This library module provides similarity functions for comparing sets of XML nodes (e.g., sets of XML elements, attributes or atomic values).
These functions are particularly useful for matching near duplicate sets of XML nodes.
The logic contained in this module is not specific to any particular XQuery implementation.
Returns the union between two sets, using the deep-equal() function to compare the XML nodes from the sets.
Example usage :
deep-union ( ( "a", "b", "c") , ( "a", "a",) )
The function invocation in the example above returns :
("a", "b", "c",)
Returns the intersection between two sets, using the deep-equal() function to compare the XML nodes from the sets.
Example usage :
deep-intersect ( ( "a", "b", "c") , ( "a", "a",) )
The function invocation in the example above returns :
("a")
Removes exact duplicates from a set, using the deep-equal() function to compare the XML nodes from the sets.
Example usage :
distinct ( ( "a", "a", ) )
The function invocation in the example above returns :
("a", )
Returns the overlap coefficient between two sets of XML nodes.

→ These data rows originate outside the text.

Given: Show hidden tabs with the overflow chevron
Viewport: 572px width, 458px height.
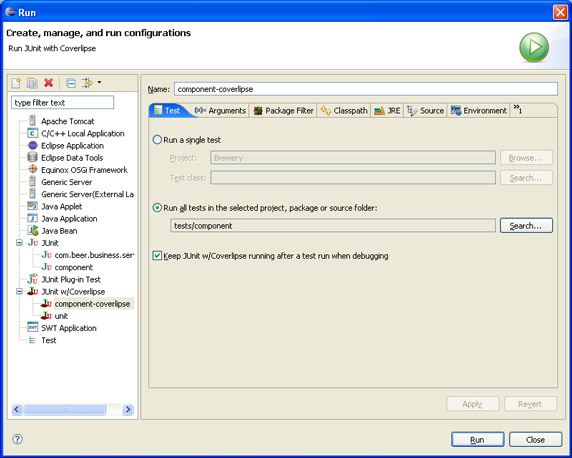Looking at the screenshot, I should 518,109.
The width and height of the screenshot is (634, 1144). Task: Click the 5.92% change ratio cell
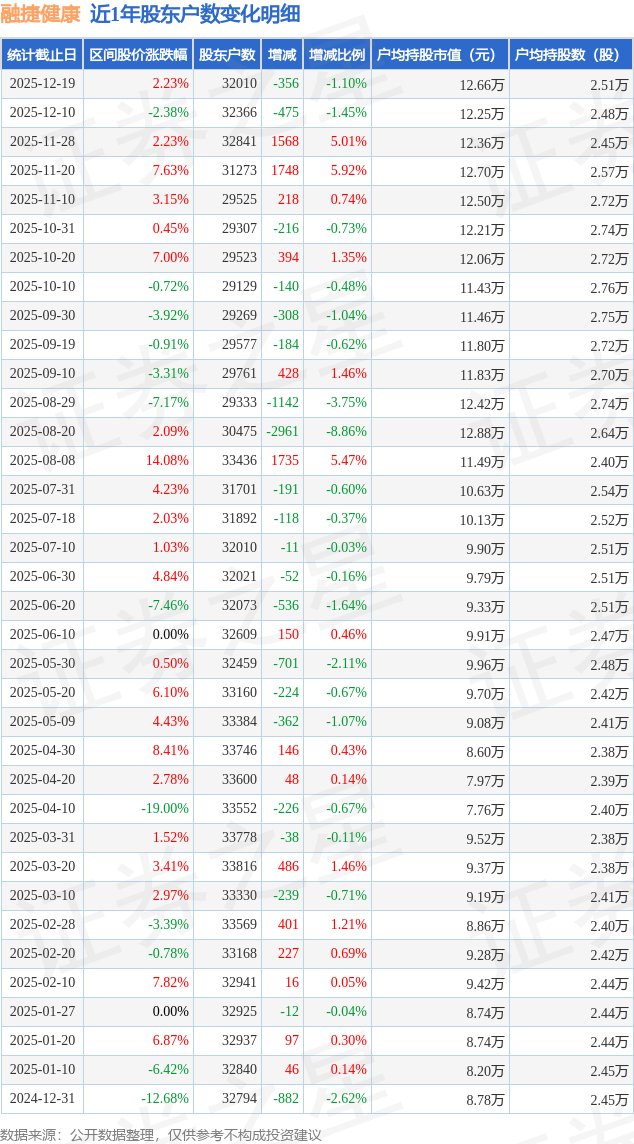coord(348,171)
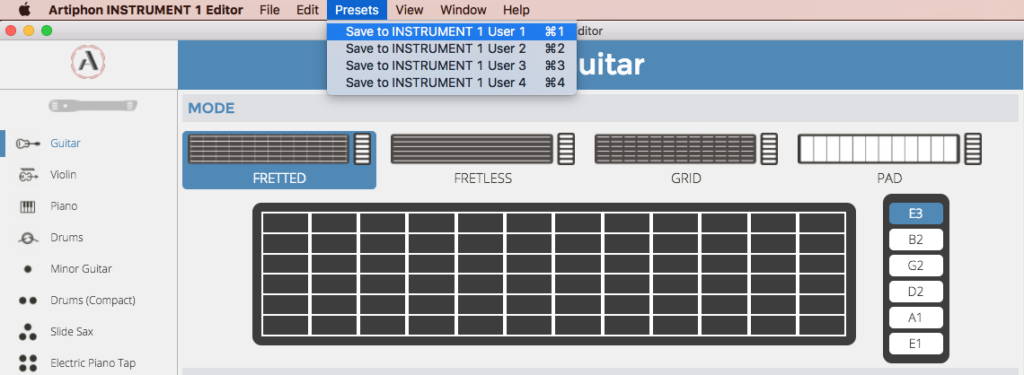Click the A1 string button
The image size is (1024, 375).
916,318
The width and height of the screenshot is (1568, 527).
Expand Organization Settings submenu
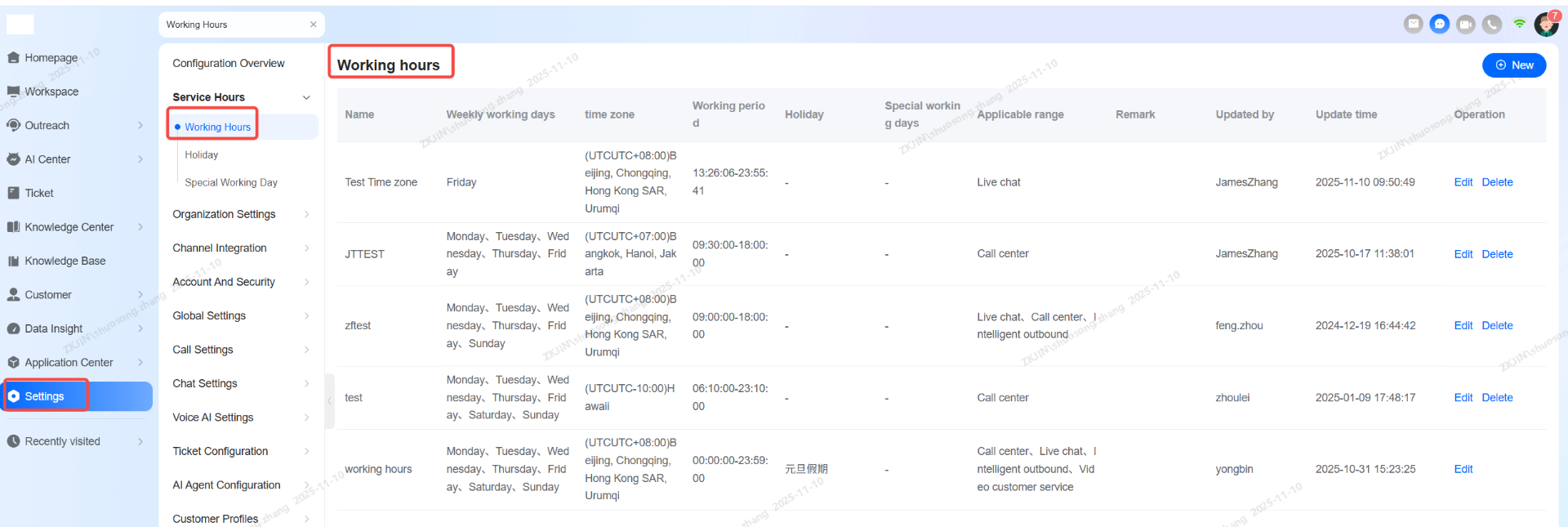pyautogui.click(x=306, y=214)
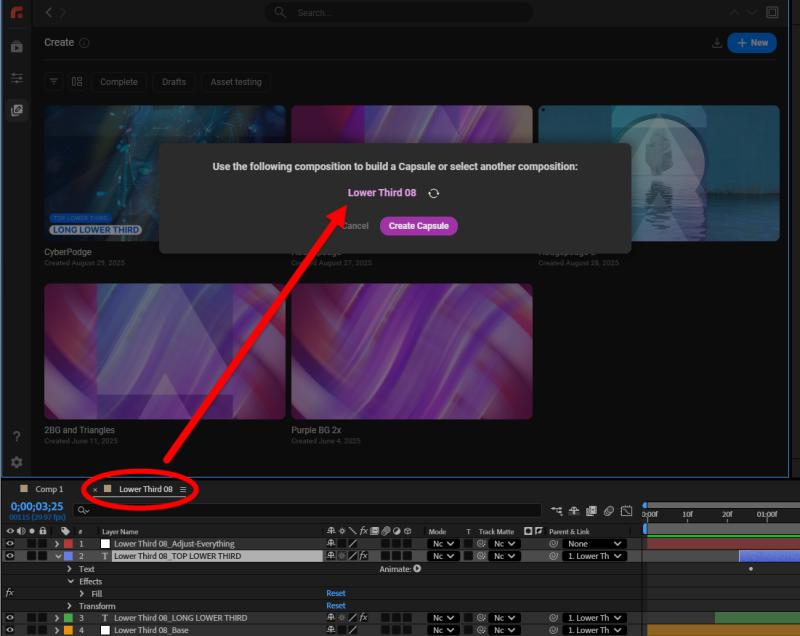The height and width of the screenshot is (636, 800).
Task: Lock the Lower Third 08_Base layer
Action: point(42,630)
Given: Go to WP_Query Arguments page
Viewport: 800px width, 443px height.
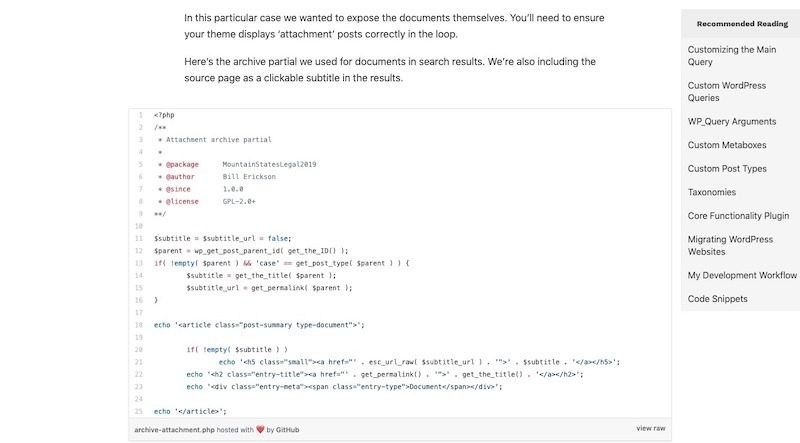Looking at the screenshot, I should pos(732,121).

The overlap coefficient is defined as the shared information between the input sets (i.e., the size of the intersection) over the size of the smallest input set.
Example usage :
overlap ( ( "a", "b",) , ( "a", "a", "b" ) )
The function invocation in the example above returns :
1.0
Returns the Dice similarity coefficient between two sets of XML nodes.
The Dice coefficient is defined as defined as twice the shared information between the input sets (i.e., the size of the intersection) over the sum of the cardinalities for the input sets.
Example usage :
dice ( ( "a", "b",) , ( "a", "a", "d") )
The function invocation in the example above returns :
0.4
Returns the Jaccard similarity coefficient between two sets of XML nodes.
The Jaccard coefficient is defined as the size of the intersection divided by the size of the union of the input sets.
Example usage :
jaccard ( ( "a", "b",) , ( "a", "a", "d") )
The function invocation in the example above returns :
0.25